§ **EXTRACTO PROPORCIONADO**
==============================

Se conocen las consecuencias de vender precozmente la piel del oso… pero el qué sucede cuando -con prisa- se presenta todo un universo, con más pena que gloria, aún está por ver. Universo ideado para entrar a vivir en él a partir de un avatar, es decir, a partir de una segunda piel que suple, en palabras del teórico de nuevas tecnologías Wolf

Lieser: “Un viejo sueño de la humanidad como es crearse a uno mismo de nuevo”. Aunque, eso sí, no a cualquier precio -o apariencia-. Si imaginamos el futuro metaverso que, junto a otras famosas vías de interacción social como Whatsapp, Instagram o Facebook, son monopolio de la reciente empresa Meta, preferimos hacerlo a partir de las referencias vistas en películas que giran en torno a la idea de inmersión en mundos virtuales como Ready Player One (2018) o Demonic (2021). Porque las imágenes publicadas hasta la fecha, como en la que figura el avatar de Zuckerberg a modo de selfi -la de la discordia- está a años luz del apartado gráfico de videojuegos que surgen en paralelo o que incluso llevan varios años en el mercado. Unos que gracias a los grandes avances técnicos de softwares 3D con los que se desarrollan, dejaron atrás la apariencia de personajes próximos a monigotes de plastilina y pasaron a imágenes en las que es fácil distinguir los poros de la piel de sus protagonistas, y con ello, cada vez más difícil discernir entre realidad y ficción.

==============================

§ **ACCIONES A REALIZAR**
1 – Según el extracto sobre el metaverso, ¿por qué se prefiere imaginar el futuro metaverso a partir de películas como Ready Player One o Demonic? Responda en una a tres oraciones.
2 – Indique si cada afirmación coincide con el extracto sobre el metaverso: (a) Wolf Lieser es presentado como teórico de nuevas tecnologías; (b) Whatsapp, Instagram y Facebook son monopolio de Meta; (c) los videojuegos actuales conservan personajes con aspecto de monigotes de plastilina. Justifique cada respuesta con una cita literal.
3 – Retome el extracto sobre el metaverso y prosígalo a partir de su última oración.
El material que viene a continuación no guarda relación con el extracto.

==============================

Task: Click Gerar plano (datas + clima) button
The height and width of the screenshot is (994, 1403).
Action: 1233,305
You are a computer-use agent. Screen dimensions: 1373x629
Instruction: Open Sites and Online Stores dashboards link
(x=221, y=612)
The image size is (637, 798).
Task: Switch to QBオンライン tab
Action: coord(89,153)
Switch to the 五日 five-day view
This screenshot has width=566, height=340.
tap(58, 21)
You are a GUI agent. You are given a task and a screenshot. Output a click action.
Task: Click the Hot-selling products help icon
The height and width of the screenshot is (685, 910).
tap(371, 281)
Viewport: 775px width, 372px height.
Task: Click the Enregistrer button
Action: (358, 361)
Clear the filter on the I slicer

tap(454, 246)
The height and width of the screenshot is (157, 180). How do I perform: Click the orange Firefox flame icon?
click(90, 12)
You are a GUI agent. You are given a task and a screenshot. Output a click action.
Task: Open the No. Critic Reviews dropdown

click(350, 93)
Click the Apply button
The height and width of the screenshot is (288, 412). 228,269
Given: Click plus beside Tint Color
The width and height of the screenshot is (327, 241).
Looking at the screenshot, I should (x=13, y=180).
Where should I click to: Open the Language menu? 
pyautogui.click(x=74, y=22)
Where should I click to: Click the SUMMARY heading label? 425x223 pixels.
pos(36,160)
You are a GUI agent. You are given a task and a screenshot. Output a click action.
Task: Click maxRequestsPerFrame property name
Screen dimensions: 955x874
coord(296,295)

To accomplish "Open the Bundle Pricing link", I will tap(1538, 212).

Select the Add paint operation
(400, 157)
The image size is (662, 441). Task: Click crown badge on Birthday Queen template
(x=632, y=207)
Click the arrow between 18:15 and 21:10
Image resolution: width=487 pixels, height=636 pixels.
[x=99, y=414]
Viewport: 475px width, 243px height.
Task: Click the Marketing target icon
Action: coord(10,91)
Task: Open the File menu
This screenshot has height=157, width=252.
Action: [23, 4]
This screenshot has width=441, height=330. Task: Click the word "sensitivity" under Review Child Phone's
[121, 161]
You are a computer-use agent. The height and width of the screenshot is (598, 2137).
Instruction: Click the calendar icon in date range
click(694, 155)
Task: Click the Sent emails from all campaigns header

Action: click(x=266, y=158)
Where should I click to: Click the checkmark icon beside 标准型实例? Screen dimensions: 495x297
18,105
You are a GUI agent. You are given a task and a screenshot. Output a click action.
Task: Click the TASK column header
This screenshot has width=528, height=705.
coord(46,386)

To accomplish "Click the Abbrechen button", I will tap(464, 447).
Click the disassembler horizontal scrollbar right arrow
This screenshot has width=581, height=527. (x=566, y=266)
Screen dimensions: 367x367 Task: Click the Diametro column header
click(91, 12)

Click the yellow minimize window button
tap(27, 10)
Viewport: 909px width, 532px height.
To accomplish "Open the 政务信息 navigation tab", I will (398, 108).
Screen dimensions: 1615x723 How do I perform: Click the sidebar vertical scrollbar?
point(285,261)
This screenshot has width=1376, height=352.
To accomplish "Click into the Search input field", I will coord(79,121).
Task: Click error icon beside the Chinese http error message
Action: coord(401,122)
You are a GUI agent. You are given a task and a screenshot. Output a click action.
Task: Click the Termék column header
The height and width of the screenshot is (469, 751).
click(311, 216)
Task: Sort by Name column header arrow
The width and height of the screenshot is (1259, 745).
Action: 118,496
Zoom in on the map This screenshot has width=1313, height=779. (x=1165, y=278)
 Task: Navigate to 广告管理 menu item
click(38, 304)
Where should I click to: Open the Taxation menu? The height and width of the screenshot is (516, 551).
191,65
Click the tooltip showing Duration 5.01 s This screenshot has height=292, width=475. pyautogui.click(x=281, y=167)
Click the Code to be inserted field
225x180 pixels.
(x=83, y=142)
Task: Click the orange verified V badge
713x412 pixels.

==============================

§ **RESPUESTAS**
1 – Porque las imágenes publicadas hasta la fecha, como la del avatar de Zuckerberg a modo de selfi, están a años luz del apartado gráfico de los videojuegos. Se refiere a los que surgen en paralelo o que llevan varios años en el mercado.

2 –
(a) Sí: "el teórico de nuevas tecnologías".
(b) Sí: "son monopolio de la reciente empresa Meta".
(c) No: "dejaron atrás la apariencia de personajes próximos a monigotes de plastilina".

3 –
Puede decirse, llegados a este punto, que el éxito o fracaso del esperado metaverso, recae en un problema estético, y que, si se vende una experiencia que suple la de la propia realidad -con el tedio que esto supone- lo que se demanda de pieles y escenarios -como poco- es que se ajusten lo máximo posible a la propia naturaleza. El trampantojo (trompe l’oeil) que sedujo y confundió a aquellos pájaros que en la Historia Natural de Plinio El Viejo descendieron a picotear un racimo de uvas representado sobre un muro contra el que terminaron dándose un golpe de realidad, es justo lo que parece que ahora estamos demandando. Como expresa el autor de Cultura y Simulacro, “vivimos de la seducción”, y precisamente por vivir rodeados de imágenes, puede que lo que busquemos sea una representación fiel a aquella realidad desaparecida, paradójicamente, detrás de estas en el mundo real. Demanda de ilusión, trampa -y cartón- y estar dispuestos a confundirnos y querer hacerlo aun siendo conscientes de la posibilidad de correr la suerte de las aves que chocan con el muro, por el hecho de entrar en ese mundo a través de un dispositivo ocular con el que no ves nada de este otro. Eso es precisamente lo que estamos buscando, porque en la imagen con grado de detalle de tecnologías primitivas no encontramos esa confusión entre realidad-ficción que nos seduzca lo suficiente.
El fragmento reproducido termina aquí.